Entries taken from a collection:
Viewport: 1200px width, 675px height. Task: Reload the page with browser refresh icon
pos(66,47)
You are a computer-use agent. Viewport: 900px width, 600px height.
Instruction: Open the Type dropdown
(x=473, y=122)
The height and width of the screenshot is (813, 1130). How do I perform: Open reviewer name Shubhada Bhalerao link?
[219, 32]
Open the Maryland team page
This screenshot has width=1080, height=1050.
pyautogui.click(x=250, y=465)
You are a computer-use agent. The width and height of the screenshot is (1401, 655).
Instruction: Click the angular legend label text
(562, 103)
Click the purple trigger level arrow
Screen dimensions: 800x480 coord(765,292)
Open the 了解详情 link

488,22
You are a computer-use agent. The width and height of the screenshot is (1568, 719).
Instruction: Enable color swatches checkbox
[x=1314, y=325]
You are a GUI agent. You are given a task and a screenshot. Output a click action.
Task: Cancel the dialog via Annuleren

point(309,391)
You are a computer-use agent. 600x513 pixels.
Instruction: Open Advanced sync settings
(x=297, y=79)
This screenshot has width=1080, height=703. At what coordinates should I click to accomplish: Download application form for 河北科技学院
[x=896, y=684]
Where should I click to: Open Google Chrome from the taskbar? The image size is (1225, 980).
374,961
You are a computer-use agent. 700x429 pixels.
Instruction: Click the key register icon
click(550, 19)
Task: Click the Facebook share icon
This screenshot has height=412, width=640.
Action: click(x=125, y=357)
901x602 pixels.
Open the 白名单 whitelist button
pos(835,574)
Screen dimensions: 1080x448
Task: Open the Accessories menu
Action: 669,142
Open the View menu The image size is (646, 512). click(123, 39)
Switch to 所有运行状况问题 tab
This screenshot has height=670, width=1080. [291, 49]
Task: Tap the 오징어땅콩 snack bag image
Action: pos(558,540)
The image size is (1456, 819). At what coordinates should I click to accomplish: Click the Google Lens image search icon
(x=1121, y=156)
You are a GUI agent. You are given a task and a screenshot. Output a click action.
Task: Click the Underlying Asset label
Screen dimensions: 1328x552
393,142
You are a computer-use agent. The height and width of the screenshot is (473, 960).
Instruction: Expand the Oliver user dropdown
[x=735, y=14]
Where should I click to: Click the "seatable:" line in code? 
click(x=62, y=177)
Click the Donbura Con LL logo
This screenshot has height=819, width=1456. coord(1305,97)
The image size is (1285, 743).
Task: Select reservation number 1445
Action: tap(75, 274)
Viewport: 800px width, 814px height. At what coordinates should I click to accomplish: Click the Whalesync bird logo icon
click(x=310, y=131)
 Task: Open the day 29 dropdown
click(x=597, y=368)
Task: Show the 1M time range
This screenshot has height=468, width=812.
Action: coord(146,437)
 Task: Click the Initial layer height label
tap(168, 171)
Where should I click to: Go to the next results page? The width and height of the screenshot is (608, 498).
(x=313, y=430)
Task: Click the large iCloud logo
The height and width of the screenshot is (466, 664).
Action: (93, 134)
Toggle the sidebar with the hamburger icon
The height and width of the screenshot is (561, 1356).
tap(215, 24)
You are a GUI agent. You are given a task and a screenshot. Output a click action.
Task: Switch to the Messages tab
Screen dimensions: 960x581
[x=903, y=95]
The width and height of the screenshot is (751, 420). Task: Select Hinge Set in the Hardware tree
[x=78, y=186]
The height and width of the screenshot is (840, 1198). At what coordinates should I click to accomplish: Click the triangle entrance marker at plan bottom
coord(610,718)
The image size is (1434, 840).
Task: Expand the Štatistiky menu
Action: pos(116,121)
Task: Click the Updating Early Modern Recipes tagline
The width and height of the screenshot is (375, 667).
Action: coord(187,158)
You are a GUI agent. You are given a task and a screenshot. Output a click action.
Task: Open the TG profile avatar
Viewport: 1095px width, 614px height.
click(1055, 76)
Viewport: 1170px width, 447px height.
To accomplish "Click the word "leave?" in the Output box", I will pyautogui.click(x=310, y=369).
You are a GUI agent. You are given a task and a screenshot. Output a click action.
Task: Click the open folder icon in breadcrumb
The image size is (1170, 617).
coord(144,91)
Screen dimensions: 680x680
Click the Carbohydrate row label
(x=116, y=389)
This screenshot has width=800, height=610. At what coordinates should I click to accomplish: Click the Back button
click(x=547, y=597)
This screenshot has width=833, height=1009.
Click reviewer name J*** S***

**Assignment**: Produce an exact copy of each line from the one holding "Viewport: 1170px width, 447px height." through the last line of the records, both included, and nothing more.

**Solution to the exercise**:
Viewport: 1170px width, 447px height.
To accomplish "Click the word "leave?" in the Output box", I will pyautogui.click(x=310, y=369).
You are a GUI agent. You are given a task and a screenshot. Output a click action.
Task: Click the open folder icon in breadcrumb
The image size is (1170, 617).
coord(144,91)
Screen dimensions: 680x680
Click the Carbohydrate row label
(x=116, y=389)
This screenshot has width=800, height=610. At what coordinates should I click to accomplish: Click the Back button
click(x=547, y=597)
This screenshot has width=833, height=1009.
Click reviewer name J*** S***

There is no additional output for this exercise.